The Odyssey Read online




  Lara Williams

  * * *

  THE ODYSSEY

  Contents

  Land

  Sea

  Land

  Sea

  Land

  Sea

  Land

  Sea

  Acknowledgements

  About the Author

  Lara Williams is the author of Treats and Supper Club. Treats was shortlisted for the Republic of Consciousness Prize, the Edinburgh First Book Award and the Saboteur Awards and longlisted for the Edge Hill Short Story Prize. Supper Club won the Guardian ‘Not the Booker’ Prize, was named as a Book of the Year 2019 by TIME and Vogue, and has been translated into seven languages. Lara has also been longlisted for the BBC National Short Story Award 2021 and is a contributor to the Guardian, Independent, Times Literary Supplement, Vice, Dazed and others. She lives in Manchester and teaches at Manchester Metropolitan University.

  By the same author

  Supper Club

  Treats

  For Marek and Peet

  Land

  What you need to understand, Keith said, is that everything is coming out of and going into nothingness. That is the principle of wabi sabi.

  He gestured around his office. Shelves lined with glass figurines and ornamental vases. Jewelled pillboxes and self-conscious curios. He reached over to pick up a grey clay pot from his desk. You see, he said, running his thumb over a small chip at the rim. Do you see?

  I nodded.

  Now you try, he said.

  I looked around the room. It was the first time I had met him. It was hard to know how to behave. I pointed to an oil painting. Fruit in a bowl. Is that wabi sabi? I asked.

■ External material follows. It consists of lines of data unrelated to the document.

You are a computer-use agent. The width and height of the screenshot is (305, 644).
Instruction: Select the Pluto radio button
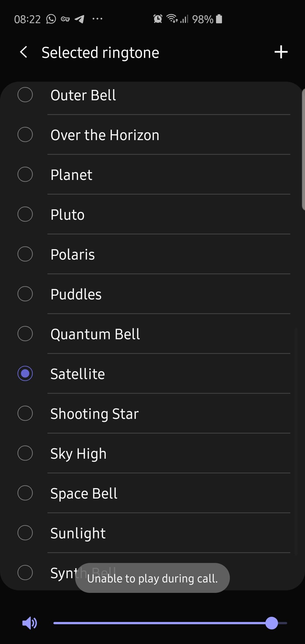(x=25, y=214)
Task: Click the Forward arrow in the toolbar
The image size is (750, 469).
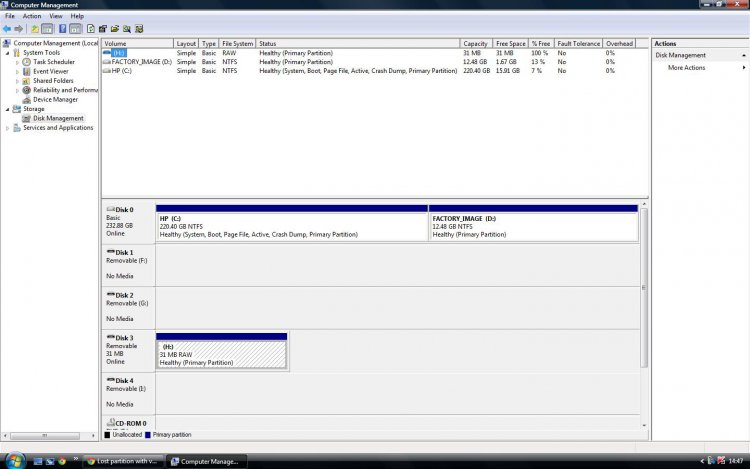Action: tap(19, 29)
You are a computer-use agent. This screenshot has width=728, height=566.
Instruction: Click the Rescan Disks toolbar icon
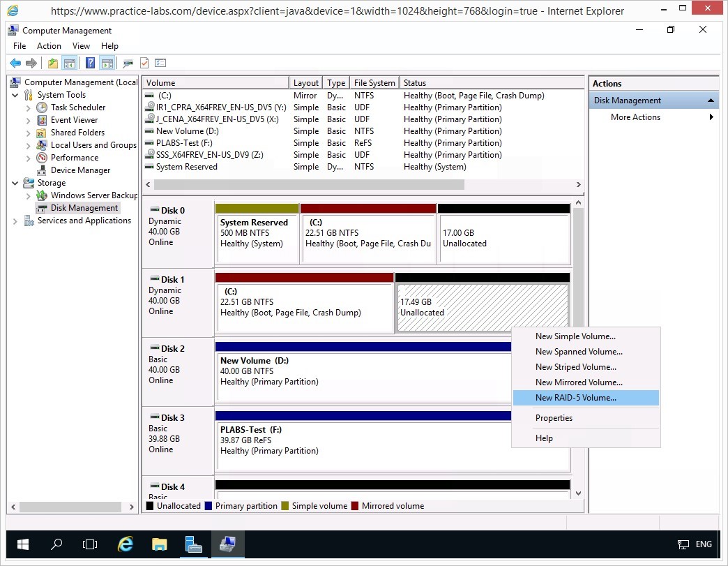(x=128, y=64)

  No, he replied, shaking his head.

  I pointed to a paperweight. A smooth silver ball. Is that wabi sabi? I asked.

  No, he replied.

  I pointed to a vase on one of the filing cabinets. Earth-brown and gently lopsided. Is that wabi sabi? I asked.

  Now you’re getting it, he replied, snapping his fingers.

  Sea

  I got the memo while on rotation in the gift shop. I liked working at the gift shop and I particularly liked working the cash register. It was positioned in the middle of the shop, a single column of heavy wood. It felt like I was sailing the ship. I’d rest my elbows against it while surveying the space, breathing stale, recycled air. I’d watch customers move lethargically between the aisles and pretend I was in charge of them all, issuing instructions in my head. Sometimes they would obey my instructions and I would get a very warm feeling, the kind of feeling I used to get from watching a video of a dog on the internet. It would sustain me for a little while.

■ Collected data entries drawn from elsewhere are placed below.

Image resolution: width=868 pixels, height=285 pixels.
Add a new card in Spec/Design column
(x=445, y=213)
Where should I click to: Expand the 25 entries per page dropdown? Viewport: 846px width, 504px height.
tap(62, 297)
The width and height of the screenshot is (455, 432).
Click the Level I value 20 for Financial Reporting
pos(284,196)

  From the register I could see almost everything in the store. To my right were the artisanal and novelty chocolates. Flavours like wasabi and goat curd, gouda and sun-dried tomatoes. Beside them were the edible insects, exoskeletons dipped in dark chocolate or salted caramel. To my left were the animal-skin rugs and blankets, all different kinds, all perfectly intact. The skin slipped from the body the way athletic girls can peel an apple in a single, flawless spiral. At the front of the shop were racks of allegedly designer clothes, with brand names I had never heard of, though they all sounded European enough to be convincing.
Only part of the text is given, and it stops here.